Supplied passage
┄┄┄┄┄┄

How can we find the one-in-a-few-hundred-thousand spillover events that could actually lead to the next pandemic? This will require a new type of ‘smart surveillance’ that is targeted, collaborative, and science-based. First, we will need to triage our efforts to maximize our chances of success. This means working in disease hotspots where wildlife species carry the highest number of viruses that are likely able to infect people; where communities are at highest risk of picking up the next spillover; and where there is the least capacity to identify potentially harmful viruses. This means working with countries to help build healthcare capacity in remote areas so that every case of a new disease is investigated. It means working with communities—often poor and marginalized—who rely on their contact with wildlife and livestock for their survival.

Second, we will need to bring the world’s best scientists together to collaborate in a more systematic fashion. This will involve scaling up new serological tools (Kupferschmidt 2020) that can both distinguish between known and novel viral agents and tease apart those who’ve been vaccinated against COVID-19 in Southeast Asia from those who’ve picked up a new bat-origin virus. It will mean better coordination among clinics so that samples from people with undiagnosed illnesses can be identified rapidly using state-of-the-art viral sequencing. All these efforts will provide critical raw data for the many new pandemic forecasting initiatives (Sun 2022) now launched as a response to COVID-19 around the world. Cooperating with countries in disease hotspots will provide the fastest and most reliable data to fuel the AI models that can alert us all when a disease begins to spread.

┄┄┄┄┄┄

Data segment
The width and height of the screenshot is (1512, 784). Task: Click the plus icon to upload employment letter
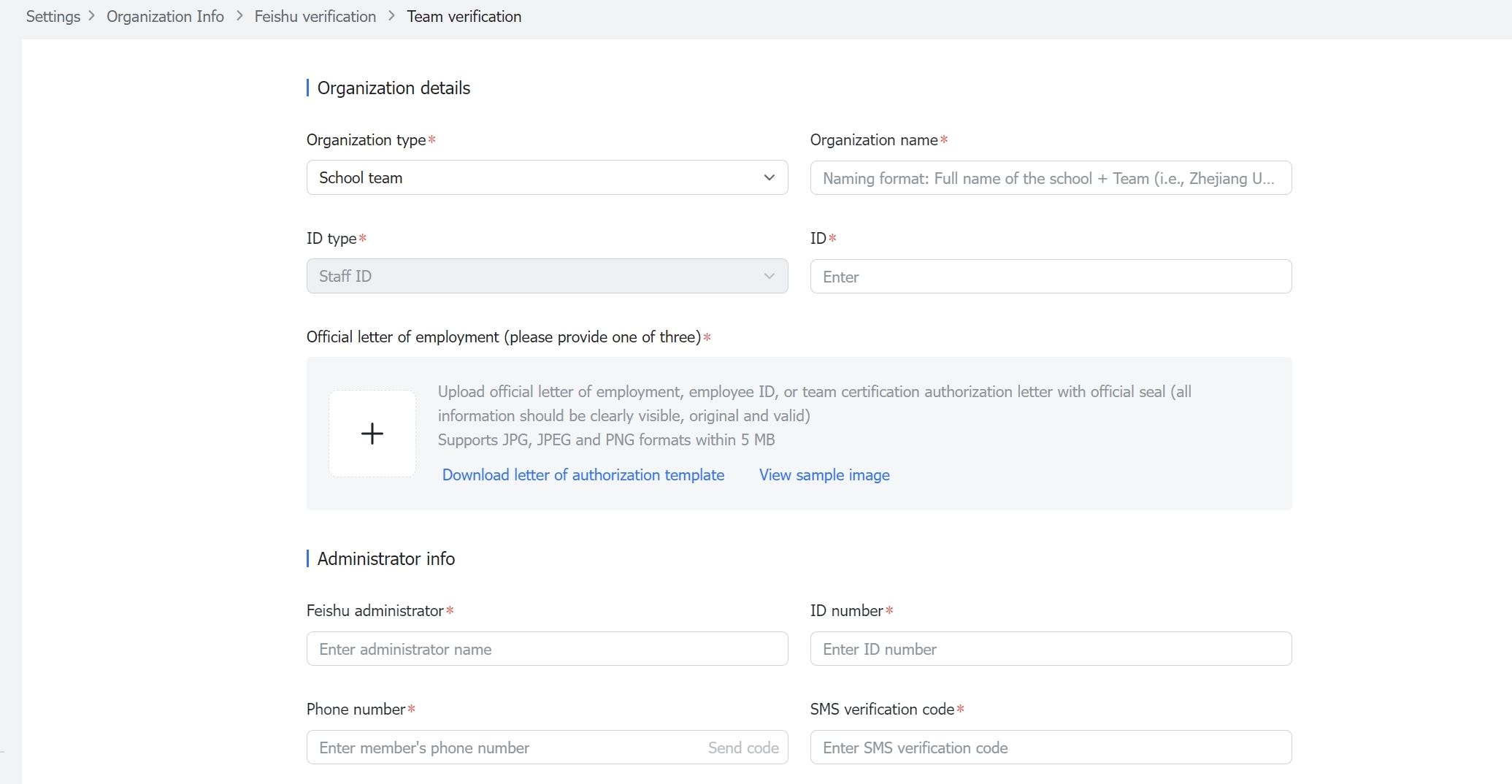[372, 434]
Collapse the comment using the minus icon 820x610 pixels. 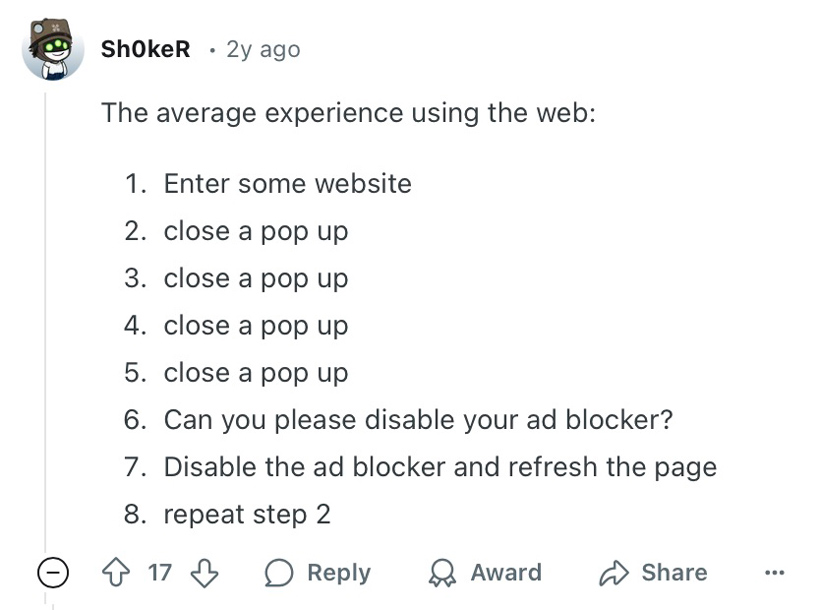(x=51, y=573)
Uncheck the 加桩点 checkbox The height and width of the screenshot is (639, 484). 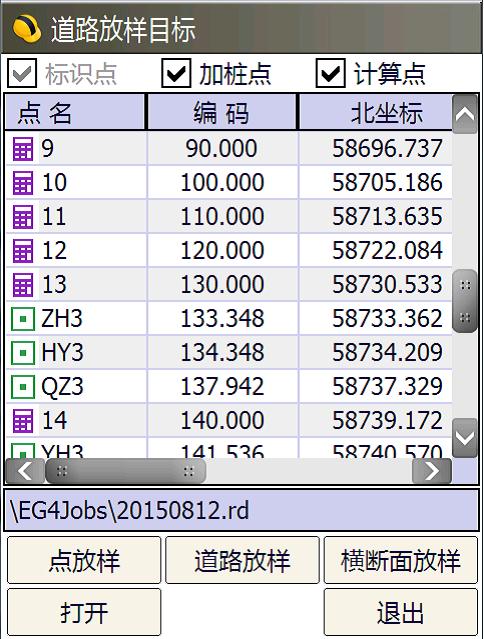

┄┄┄┄┄┄

Exercises to complete
1. In the pandemic surveillance passage, what kind of surveillance will be needed to find the spillover events that could lead to the next pandemic?
2. In the pandemic surveillance passage, rewrite the stretch from "How can we find" through "for their survival.", changing "communities" to "populations".
3. Turn the paragraph of the pandemic surveillance passage that begins "Second, we will need to bring" into a short bulleted list that keeps its main facts.

Problem solutions
1. A new type of "smart surveillance" that is targeted, collaborative, and science-based.

2.
How can we find the one-in-a-few-hundred-thousand spillover events that could actually lead to the next pandemic? This will require a new type of ‘smart surveillance’ that is targeted, collaborative, and science-based. First, we will need to triage our efforts to maximize our chances of success. This means working in disease hotspots where wildlife species carry the highest number of viruses that are likely able to infect people; where populations are at highest risk of picking up the next spillover; and where there is the least capacity to identify potentially harmful viruses. This means working with countries to help build healthcare capacity in remote areas so that every case of a new disease is investigated. It means working with populations—often poor and marginalized—who rely on their contact with wildlife and livestock for their survival.

3.
- Bring the world's best scientists together to collaborate more systematically.
- Scale up new serological tools that distinguish known from novel viral agents and separate people vaccinated against COVID-19 in Southeast Asia from those who have picked up a new bat-origin virus.
- Coordinate clinics better so that samples from people with undiagnosed illnesses can be identified rapidly with state-of-the-art viral sequencing.
- Use these efforts to supply raw data for the many new pandemic forecasting initiatives launched worldwide in response to COVID-19.
- Cooperate with countries in disease hotspots to get the fastest, most reliable data for AI models that can alert everyone when a disease begins to spread.